Passage for review:
┌────────

Large language model (LLM) applications often reuse previously processed context, such as chat history and documents, which introduces significant redundant computation. Existing LLM serving systems address such redundant computation by storing the KV caches of processed context and loading the corresponding KV cache when a new request reuses the context. Further, as these LLM applications scale, the total size of KV caches becomes excessively large and requires both DRAM and SSD for full storage.
However, prior work that stores KV caches in DRAM and SSD suffers from high loading delays, as most KV cache hits come from SSD, which is slow to load. To increase the KV cache hit rate on DRAM, we identify lossy KV cache compression as a promising approach. We design a lossy compression system that decides the compression algorithm, compression rate and device placement for each KV cache entry to maximise DRAM hits and minimise loading delay without significantly degrading generation quality. Compared to various static compression baselines across three tasks, our system AdaptCache achieves 1.43–2.4 delay savings at the same quality and 6–55% quality improvements at the same delay.

└────────

Raw data:
┌────────

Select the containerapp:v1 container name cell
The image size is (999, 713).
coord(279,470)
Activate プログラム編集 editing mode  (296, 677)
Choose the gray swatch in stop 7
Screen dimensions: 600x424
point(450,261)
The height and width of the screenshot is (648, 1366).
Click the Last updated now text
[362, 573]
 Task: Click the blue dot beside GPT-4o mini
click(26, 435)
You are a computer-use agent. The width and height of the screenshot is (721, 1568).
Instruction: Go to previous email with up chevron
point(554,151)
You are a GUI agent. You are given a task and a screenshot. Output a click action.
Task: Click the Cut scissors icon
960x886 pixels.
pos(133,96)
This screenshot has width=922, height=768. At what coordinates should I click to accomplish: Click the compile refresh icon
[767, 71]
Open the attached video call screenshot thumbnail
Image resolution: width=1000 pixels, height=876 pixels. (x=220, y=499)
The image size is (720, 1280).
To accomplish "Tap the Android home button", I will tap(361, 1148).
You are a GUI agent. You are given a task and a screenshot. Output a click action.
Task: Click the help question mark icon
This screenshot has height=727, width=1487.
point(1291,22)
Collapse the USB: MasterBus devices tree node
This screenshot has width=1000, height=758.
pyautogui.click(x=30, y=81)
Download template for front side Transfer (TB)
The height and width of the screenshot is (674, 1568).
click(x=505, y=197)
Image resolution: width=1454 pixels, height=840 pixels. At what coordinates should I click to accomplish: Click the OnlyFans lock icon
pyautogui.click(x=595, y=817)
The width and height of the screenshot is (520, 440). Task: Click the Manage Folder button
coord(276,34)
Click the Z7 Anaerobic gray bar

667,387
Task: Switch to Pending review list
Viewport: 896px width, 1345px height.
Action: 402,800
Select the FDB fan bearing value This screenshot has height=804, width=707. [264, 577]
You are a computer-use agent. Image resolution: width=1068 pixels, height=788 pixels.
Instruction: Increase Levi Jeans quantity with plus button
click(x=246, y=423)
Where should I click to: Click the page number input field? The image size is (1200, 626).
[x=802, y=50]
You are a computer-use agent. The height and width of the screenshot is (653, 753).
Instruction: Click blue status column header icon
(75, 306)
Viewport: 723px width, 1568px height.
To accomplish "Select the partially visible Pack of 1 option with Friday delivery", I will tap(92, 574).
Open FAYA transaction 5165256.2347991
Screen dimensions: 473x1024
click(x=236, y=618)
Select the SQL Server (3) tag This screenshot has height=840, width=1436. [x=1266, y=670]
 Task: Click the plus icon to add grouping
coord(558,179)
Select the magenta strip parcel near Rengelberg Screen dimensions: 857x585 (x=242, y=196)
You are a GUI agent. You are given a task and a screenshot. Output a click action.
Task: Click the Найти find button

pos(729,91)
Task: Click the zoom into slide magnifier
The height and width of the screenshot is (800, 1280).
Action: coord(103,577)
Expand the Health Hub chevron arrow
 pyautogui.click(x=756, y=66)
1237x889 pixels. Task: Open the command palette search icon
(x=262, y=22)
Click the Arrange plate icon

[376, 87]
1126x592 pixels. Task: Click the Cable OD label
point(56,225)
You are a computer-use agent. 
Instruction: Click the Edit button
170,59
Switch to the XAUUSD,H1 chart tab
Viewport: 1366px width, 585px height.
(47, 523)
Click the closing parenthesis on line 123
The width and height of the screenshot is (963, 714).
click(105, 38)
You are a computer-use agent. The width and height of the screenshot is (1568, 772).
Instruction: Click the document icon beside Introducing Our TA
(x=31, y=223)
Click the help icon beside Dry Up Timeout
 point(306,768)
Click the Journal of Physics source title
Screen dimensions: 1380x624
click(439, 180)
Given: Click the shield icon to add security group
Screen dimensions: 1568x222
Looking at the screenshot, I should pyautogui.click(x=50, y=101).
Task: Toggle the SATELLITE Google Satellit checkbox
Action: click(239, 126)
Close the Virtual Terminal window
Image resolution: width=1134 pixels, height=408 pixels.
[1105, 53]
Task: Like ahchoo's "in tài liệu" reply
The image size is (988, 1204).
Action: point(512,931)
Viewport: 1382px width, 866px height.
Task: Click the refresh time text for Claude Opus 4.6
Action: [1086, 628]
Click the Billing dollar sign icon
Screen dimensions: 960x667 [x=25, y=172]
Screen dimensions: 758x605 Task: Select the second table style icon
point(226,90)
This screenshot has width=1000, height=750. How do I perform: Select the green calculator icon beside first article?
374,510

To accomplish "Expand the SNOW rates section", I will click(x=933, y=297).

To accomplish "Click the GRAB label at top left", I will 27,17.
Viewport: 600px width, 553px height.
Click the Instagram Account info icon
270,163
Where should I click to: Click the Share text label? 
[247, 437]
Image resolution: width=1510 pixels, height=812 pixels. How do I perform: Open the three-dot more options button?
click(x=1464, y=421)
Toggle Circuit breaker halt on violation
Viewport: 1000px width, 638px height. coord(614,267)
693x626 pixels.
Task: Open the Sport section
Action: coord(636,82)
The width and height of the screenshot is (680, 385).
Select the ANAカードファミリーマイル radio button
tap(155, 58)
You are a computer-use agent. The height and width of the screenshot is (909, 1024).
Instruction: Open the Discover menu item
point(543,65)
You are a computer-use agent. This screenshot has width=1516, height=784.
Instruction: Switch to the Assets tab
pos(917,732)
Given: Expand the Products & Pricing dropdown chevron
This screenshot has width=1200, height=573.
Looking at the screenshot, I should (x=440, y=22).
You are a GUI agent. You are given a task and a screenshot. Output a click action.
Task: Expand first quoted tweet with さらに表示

└────────

What you will do:
1 - Copy everything in the passage on KV cache compression from "However, prior work" down to "the same delay.".
2 - Pick up the passage on KV cache compression after its last sentence and keep writing it.
The lines above are separate from the passage on KV cache compression.

Responses for each task:
1 -
However, prior work that stores KV caches in DRAM and SSD suffers from high loading delays, as most KV cache hits come from SSD, which is slow to load. To increase the KV cache hit rate on DRAM, we identify lossy KV cache compression as a promising approach. We design a lossy compression system that decides the compression algorithm, compression rate and device placement for each KV cache entry to maximise DRAM hits and minimise loading delay without significantly degrading generation quality. Compared to various static compression baselines across three tasks, our system AdaptCache achieves 1.43–2.4 delay savings at the same quality and 6–55% quality improvements at the same delay.

2 -
11footnotetext: Equal contribution
1. Introduction
With the accelerating adoption of Large Language Models (LLMs), inference systems must provide low-delay responses to meet growing user demands. To achieve this, many systems store and reuse the KV cache of previously processed contexts (e.g., chat history) to reduce redundant computation and speed up inference. However, due to the rapid growth of LLM applications, the size of KV caches also quickly increases and exceeds the storage capacity of both GPU and CPU memory. For example, even with two H100 nodes (each with 80GB GPU memory) and a total of 150GB CPU memory, models like Llama-3.1-70B-Instruct can only store the KV caches of 500K tokens, roughly corresponding to the chat histories of 30 users. This issue becomes more severe in agentic applications, where even a single run involves multiple agents that continuously exchange the text with each other, resulting in a context of millions of tokens and the corresponding KV cache size of 3TB. This underscores the need to fully leverage hierarchical storage within the datacenter to ensure high cache hit rates, reduce delay, and increase throughput.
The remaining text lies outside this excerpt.